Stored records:
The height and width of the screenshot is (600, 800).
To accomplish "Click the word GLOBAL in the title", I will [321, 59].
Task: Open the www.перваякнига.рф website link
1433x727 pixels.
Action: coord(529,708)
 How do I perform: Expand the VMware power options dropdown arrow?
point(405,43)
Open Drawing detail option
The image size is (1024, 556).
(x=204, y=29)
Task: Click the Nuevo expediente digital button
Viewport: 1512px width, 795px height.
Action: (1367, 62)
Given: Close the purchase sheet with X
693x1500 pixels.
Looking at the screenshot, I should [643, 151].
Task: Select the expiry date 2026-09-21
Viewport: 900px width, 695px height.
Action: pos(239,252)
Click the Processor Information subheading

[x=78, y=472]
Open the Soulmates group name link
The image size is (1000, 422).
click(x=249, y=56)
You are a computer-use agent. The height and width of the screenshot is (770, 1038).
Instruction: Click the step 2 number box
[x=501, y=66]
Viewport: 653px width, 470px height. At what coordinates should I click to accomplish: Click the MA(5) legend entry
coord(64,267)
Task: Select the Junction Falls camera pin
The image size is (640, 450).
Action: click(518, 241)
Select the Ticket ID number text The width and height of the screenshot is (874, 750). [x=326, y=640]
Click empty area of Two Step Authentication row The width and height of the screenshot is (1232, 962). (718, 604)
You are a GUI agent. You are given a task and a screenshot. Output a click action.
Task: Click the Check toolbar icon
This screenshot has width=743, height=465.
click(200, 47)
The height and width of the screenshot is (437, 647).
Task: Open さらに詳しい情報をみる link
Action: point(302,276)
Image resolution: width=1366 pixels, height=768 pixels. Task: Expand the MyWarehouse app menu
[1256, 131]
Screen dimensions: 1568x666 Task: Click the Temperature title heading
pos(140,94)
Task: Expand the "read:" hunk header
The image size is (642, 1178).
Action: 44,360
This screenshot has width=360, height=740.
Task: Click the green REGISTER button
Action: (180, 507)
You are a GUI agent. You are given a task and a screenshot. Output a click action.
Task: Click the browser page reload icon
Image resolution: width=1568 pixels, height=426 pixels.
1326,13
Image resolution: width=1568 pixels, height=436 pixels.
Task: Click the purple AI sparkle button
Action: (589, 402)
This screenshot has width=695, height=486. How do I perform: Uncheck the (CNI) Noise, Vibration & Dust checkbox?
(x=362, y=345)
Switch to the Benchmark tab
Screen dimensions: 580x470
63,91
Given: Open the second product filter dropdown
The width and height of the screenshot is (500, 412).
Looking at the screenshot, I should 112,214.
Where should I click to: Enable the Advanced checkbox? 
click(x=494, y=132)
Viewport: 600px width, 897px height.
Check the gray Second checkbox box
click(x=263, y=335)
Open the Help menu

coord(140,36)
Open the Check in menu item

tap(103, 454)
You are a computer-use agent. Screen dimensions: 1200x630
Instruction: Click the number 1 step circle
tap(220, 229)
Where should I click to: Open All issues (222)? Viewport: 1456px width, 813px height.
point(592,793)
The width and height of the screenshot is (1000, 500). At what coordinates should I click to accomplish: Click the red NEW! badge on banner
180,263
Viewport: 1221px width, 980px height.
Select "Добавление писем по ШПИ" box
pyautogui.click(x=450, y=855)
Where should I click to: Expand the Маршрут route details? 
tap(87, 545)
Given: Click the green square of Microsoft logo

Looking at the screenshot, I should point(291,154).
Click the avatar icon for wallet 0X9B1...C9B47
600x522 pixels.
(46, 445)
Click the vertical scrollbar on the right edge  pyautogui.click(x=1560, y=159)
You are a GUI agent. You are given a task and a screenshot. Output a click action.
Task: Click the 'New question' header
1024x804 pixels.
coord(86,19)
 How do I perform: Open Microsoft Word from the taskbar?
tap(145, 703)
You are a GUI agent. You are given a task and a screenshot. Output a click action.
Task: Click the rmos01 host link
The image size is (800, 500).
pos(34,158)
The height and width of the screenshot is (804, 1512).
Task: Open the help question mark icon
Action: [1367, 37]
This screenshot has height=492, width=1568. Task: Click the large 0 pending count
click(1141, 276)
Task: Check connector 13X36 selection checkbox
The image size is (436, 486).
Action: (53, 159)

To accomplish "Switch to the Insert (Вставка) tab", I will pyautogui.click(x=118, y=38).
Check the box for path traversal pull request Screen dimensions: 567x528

» YOUR OBJECTIVE
Output the data in full, please, exactly as written.

» ANSWER BOX
The height and width of the screenshot is (600, 800).
To accomplish "Click the word GLOBAL in the title", I will [321, 59].
Task: Open the www.перваякнига.рф website link
1433x727 pixels.
Action: coord(529,708)
 How do I perform: Expand the VMware power options dropdown arrow?
point(405,43)
Open Drawing detail option
The image size is (1024, 556).
(x=204, y=29)
Task: Click the Nuevo expediente digital button
Viewport: 1512px width, 795px height.
Action: (1367, 62)
Given: Close the purchase sheet with X
693x1500 pixels.
Looking at the screenshot, I should [643, 151].
Task: Select the expiry date 2026-09-21
Viewport: 900px width, 695px height.
Action: pos(239,252)
Click the Processor Information subheading

[x=78, y=472]
Open the Soulmates group name link
The image size is (1000, 422).
click(x=249, y=56)
You are a computer-use agent. The height and width of the screenshot is (770, 1038).
Instruction: Click the step 2 number box
[x=501, y=66]
Viewport: 653px width, 470px height. At what coordinates should I click to accomplish: Click the MA(5) legend entry
coord(64,267)
Task: Select the Junction Falls camera pin
The image size is (640, 450).
Action: click(518, 241)
Select the Ticket ID number text The width and height of the screenshot is (874, 750). [x=326, y=640]
Click empty area of Two Step Authentication row The width and height of the screenshot is (1232, 962). (718, 604)
You are a GUI agent. You are given a task and a screenshot. Output a click action.
Task: Click the Check toolbar icon
This screenshot has width=743, height=465.
click(200, 47)
The height and width of the screenshot is (437, 647).
Task: Open さらに詳しい情報をみる link
Action: point(302,276)
Image resolution: width=1366 pixels, height=768 pixels. Task: Expand the MyWarehouse app menu
[1256, 131]
Screen dimensions: 1568x666 Task: Click the Temperature title heading
pos(140,94)
Task: Expand the "read:" hunk header
The image size is (642, 1178).
Action: 44,360
This screenshot has width=360, height=740.
Task: Click the green REGISTER button
Action: (180, 507)
You are a GUI agent. You are given a task and a screenshot. Output a click action.
Task: Click the browser page reload icon
Image resolution: width=1568 pixels, height=426 pixels.
1326,13
Image resolution: width=1568 pixels, height=436 pixels.
Task: Click the purple AI sparkle button
Action: (589, 402)
This screenshot has width=695, height=486. How do I perform: Uncheck the (CNI) Noise, Vibration & Dust checkbox?
(x=362, y=345)
Switch to the Benchmark tab
Screen dimensions: 580x470
63,91
Given: Open the second product filter dropdown
The width and height of the screenshot is (500, 412).
Looking at the screenshot, I should 112,214.
Where should I click to: Enable the Advanced checkbox? 
click(x=494, y=132)
Viewport: 600px width, 897px height.
Check the gray Second checkbox box
click(x=263, y=335)
Open the Help menu

coord(140,36)
Open the Check in menu item

tap(103, 454)
You are a computer-use agent. Screen dimensions: 1200x630
Instruction: Click the number 1 step circle
tap(220, 229)
Where should I click to: Open All issues (222)? Viewport: 1456px width, 813px height.
point(592,793)
The width and height of the screenshot is (1000, 500). At what coordinates should I click to accomplish: Click the red NEW! badge on banner
180,263
Viewport: 1221px width, 980px height.
Select "Добавление писем по ШПИ" box
pyautogui.click(x=450, y=855)
Where should I click to: Expand the Маршрут route details? 
tap(87, 545)
Given: Click the green square of Microsoft logo

Looking at the screenshot, I should point(291,154).
Click the avatar icon for wallet 0X9B1...C9B47
600x522 pixels.
(46, 445)
Click the vertical scrollbar on the right edge  pyautogui.click(x=1560, y=159)
You are a GUI agent. You are given a task and a screenshot. Output a click action.
Task: Click the 'New question' header
1024x804 pixels.
coord(86,19)
 How do I perform: Open Microsoft Word from the taskbar?
tap(145, 703)
You are a GUI agent. You are given a task and a screenshot. Output a click action.
Task: Click the rmos01 host link
The image size is (800, 500).
pos(34,158)
The height and width of the screenshot is (804, 1512).
Task: Open the help question mark icon
Action: [1367, 37]
This screenshot has height=492, width=1568. Task: Click the large 0 pending count
click(1141, 276)
Task: Check connector 13X36 selection checkbox
The image size is (436, 486).
Action: (53, 159)

To accomplish "Switch to the Insert (Вставка) tab", I will pyautogui.click(x=118, y=38).
Check the box for path traversal pull request Screen dimensions: 567x528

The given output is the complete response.